**EXTRACT**

************

Half of Chefs jobs are “difficult to fill”

Restaurants around the country are experiencing difficulties when trying to recruit skilled new Chefs, it has been claimed
Almost half (47 per cent) of all Chefs jobs have been classed as being “difficult to fill”, with the main reason being a lack of skilled candidates, according to new stats from VisitEngland.
In fact, new Chefs roles accounted for just over a fifth (21 per cent) of all skilled trade positions where candidate shortages were experienced.
The situation appears to be worst in the south of the country, with the number of “difficult to fill” Chefs jobs reaching 66 per cent in London and 46 per cent in the South East.
The tourist board is highlighting the issue during English Tourism Week in order to encourage more young people to enter the industry and work in catering and hospitality jobs.
It pointed out that the lack of available skilled Chefs comes despite the fact that many high profile restaurants in the UK, such as The Fat Duck in Bray and Belmond Le Manoir aux Quat'Saisons in Oxford, have become “food destinations” and that a stream of quality young Chefs is needed in order to keep up with demand.
Commenting on the figures, Tom Kerridge, Chef Patron of Michelin starred The Hand and Flowers as well as The Coach in Marlow, said: “The hospitality industry is a vibrant, fun and exciting place to be with many opportunities for growth and promotion, travel and experiences.
“The skill levels are so varied with so much to learn from base level catering through to highly skilled cookery or simple customer service, all the way through to fine dining. It is a wonderful career that I’m very proud to have chosen”.
As part of efforts to encourage more people into the industry, the Big Hospitality Conversation visited Sheffield Hallam University earlier this week with a target of creating up to 60,000 new hospitality jobs for people under the age of 24 by the end of next year.

************

**WHAT YOU ARE ASKED TO DO**
Summarize the article on chef shortages in two sentences. Work only from the article on chef shortages.

**DATASET EXTRACT**
************

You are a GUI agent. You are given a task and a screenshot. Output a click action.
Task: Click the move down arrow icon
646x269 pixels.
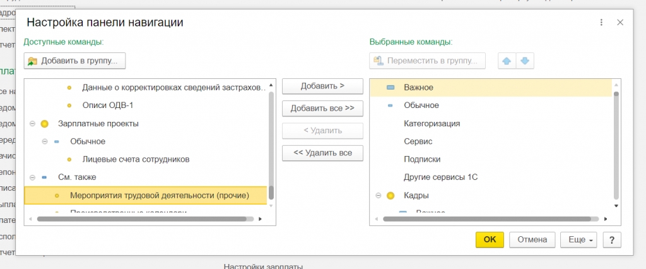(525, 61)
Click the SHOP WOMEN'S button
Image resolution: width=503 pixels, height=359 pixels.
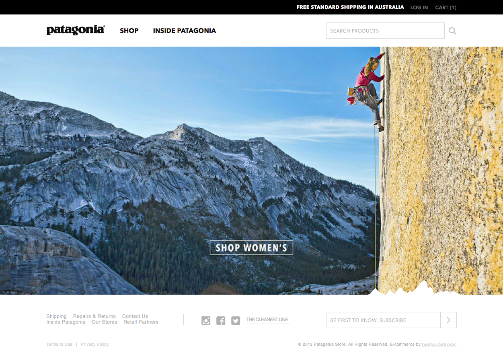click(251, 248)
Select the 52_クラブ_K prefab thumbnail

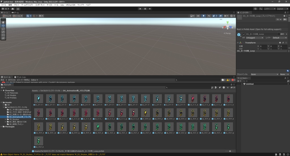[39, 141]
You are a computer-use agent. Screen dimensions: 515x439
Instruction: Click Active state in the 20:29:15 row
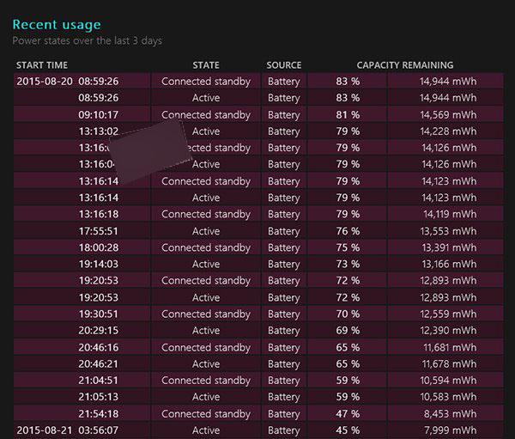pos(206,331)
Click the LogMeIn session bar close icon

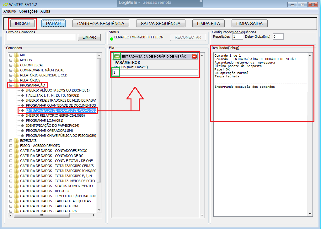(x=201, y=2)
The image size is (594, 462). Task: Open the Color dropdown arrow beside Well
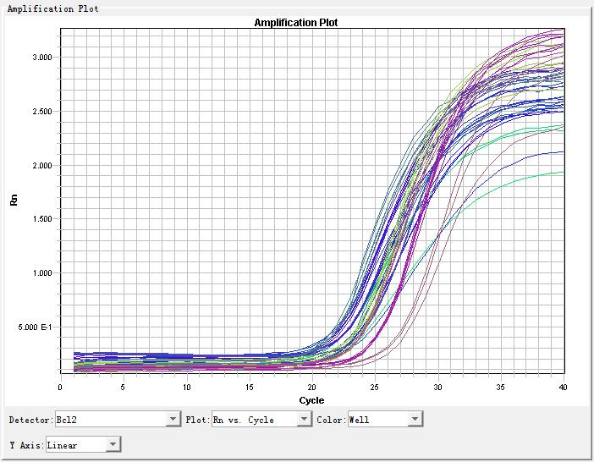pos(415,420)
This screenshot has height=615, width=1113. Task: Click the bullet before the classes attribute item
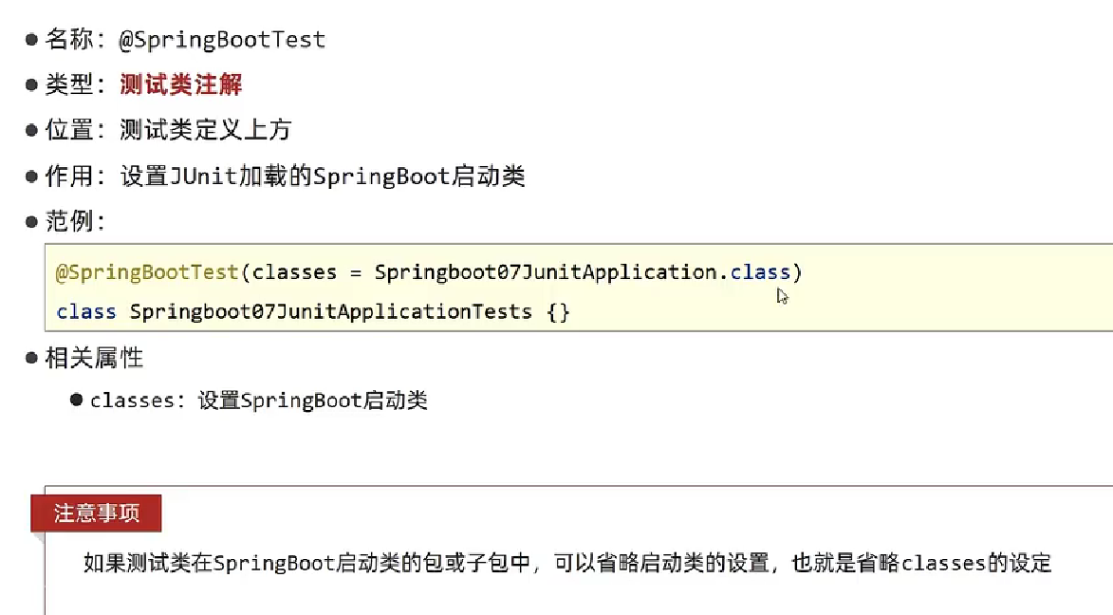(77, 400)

************

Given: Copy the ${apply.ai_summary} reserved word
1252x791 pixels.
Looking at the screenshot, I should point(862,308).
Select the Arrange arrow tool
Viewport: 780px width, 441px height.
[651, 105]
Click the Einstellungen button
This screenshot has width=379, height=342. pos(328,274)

************

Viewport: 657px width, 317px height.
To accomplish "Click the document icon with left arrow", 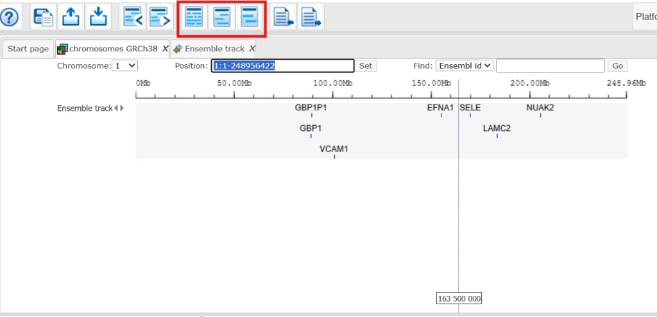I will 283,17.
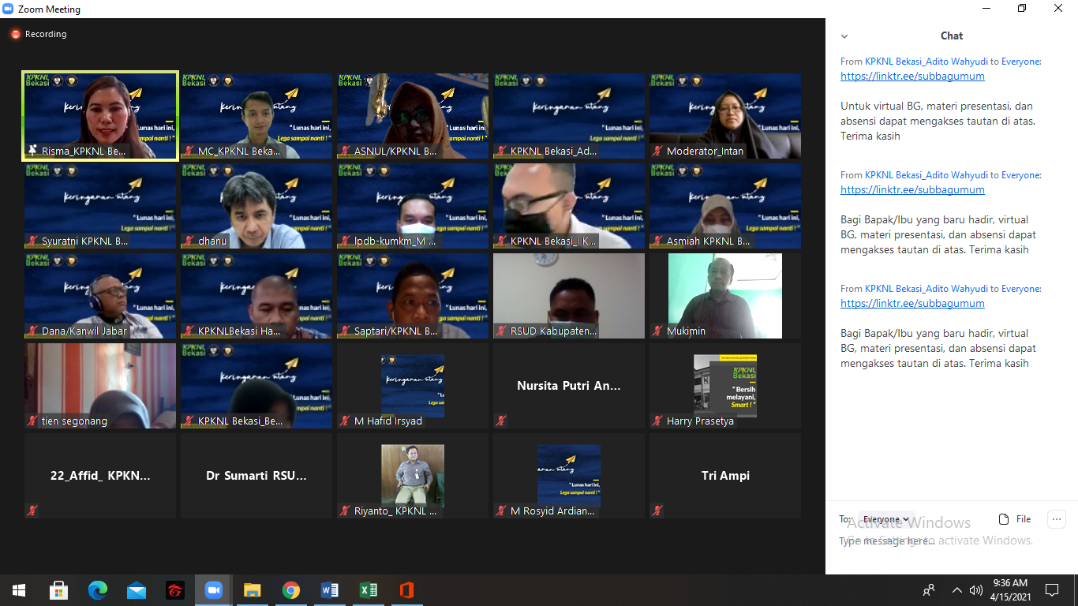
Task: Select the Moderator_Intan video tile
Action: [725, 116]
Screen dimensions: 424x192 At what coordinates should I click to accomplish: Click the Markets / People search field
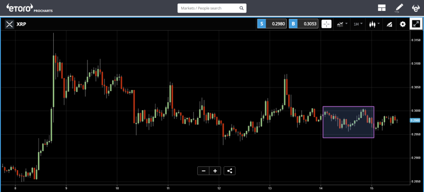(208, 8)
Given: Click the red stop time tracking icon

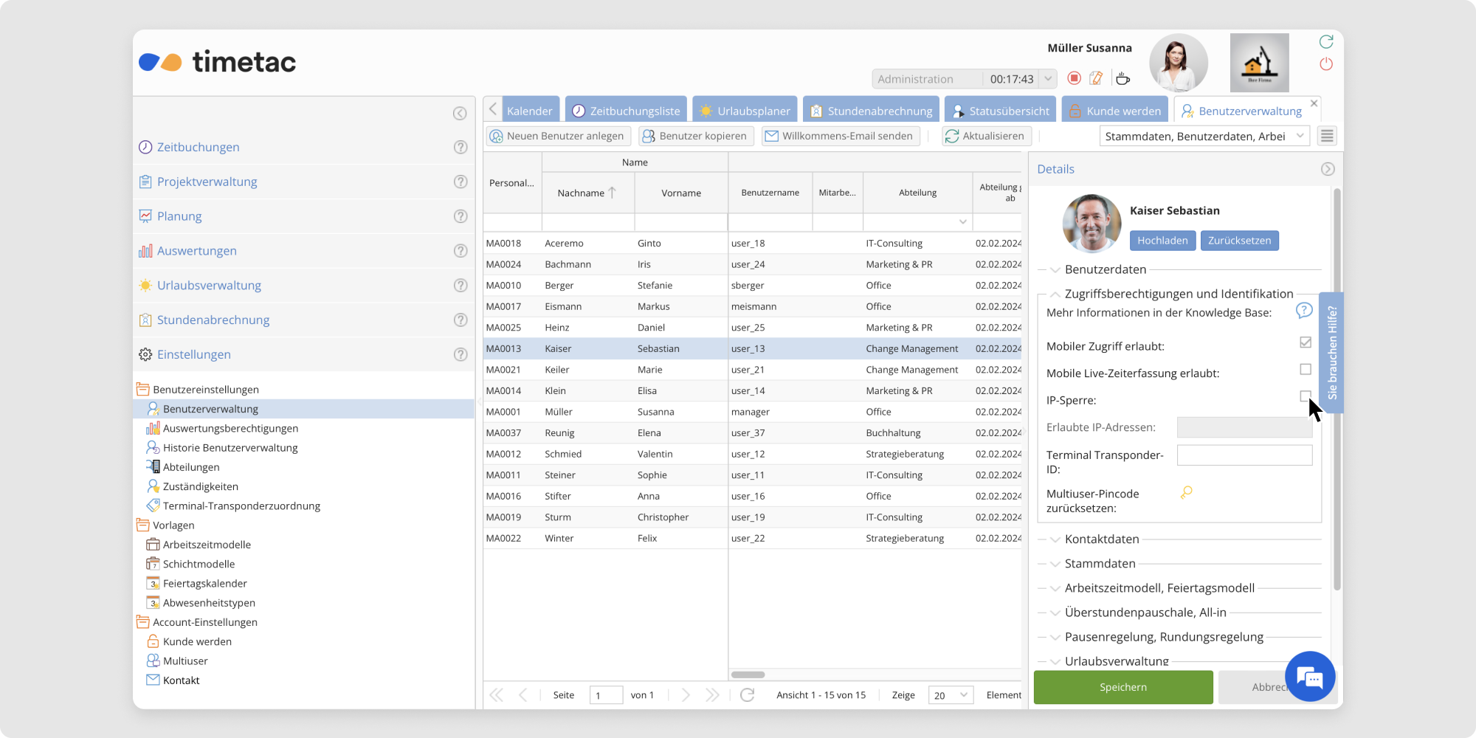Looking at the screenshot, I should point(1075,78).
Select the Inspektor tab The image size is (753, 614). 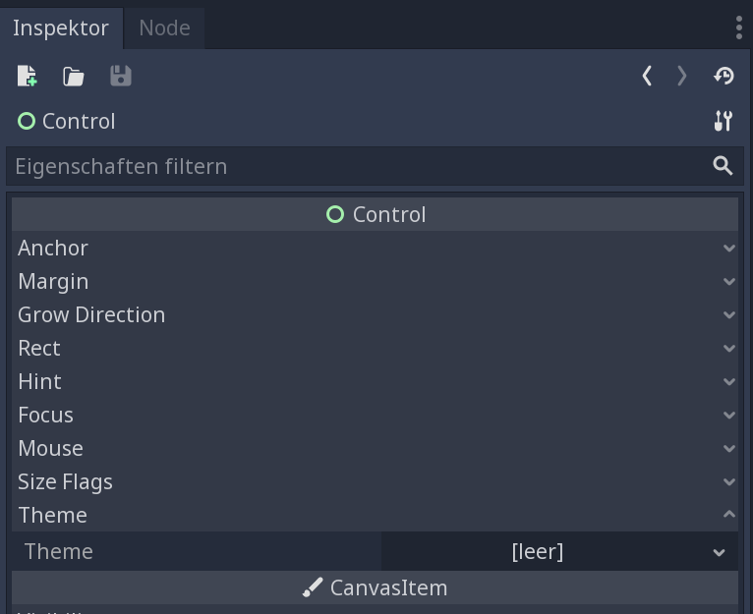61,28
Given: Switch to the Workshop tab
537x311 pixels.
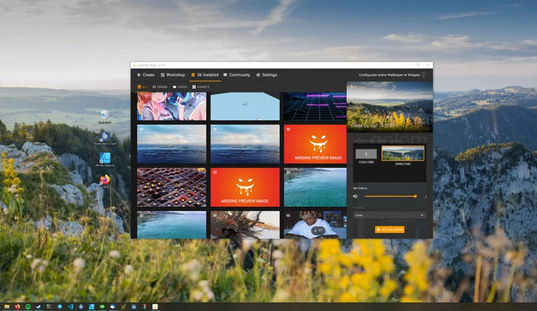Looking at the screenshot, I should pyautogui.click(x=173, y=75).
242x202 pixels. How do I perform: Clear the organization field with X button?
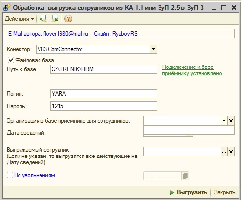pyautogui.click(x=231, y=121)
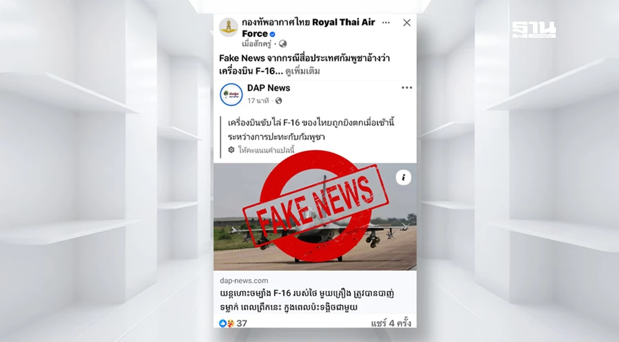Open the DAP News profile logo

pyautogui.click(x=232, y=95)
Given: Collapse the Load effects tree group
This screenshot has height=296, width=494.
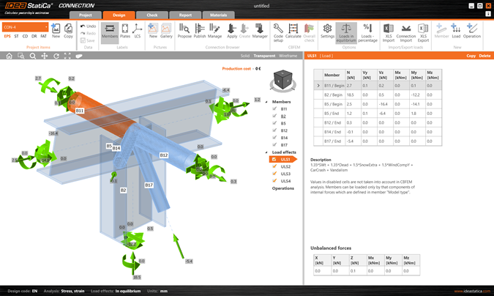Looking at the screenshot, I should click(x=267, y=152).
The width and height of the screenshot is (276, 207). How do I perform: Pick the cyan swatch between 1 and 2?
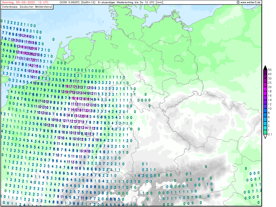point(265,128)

************

**TASK SOLUTION**
According to VisitEngland, almost half (47 per cent) of all chef jobs are classed as "difficult to fill," mainly because of a lack of skilled candidates, and the problem is worst in London (66 per cent) and the South East (46 per cent). The tourist board is highlighting the issue during English Tourism Week to encourage more young people to work in catering and hospitality.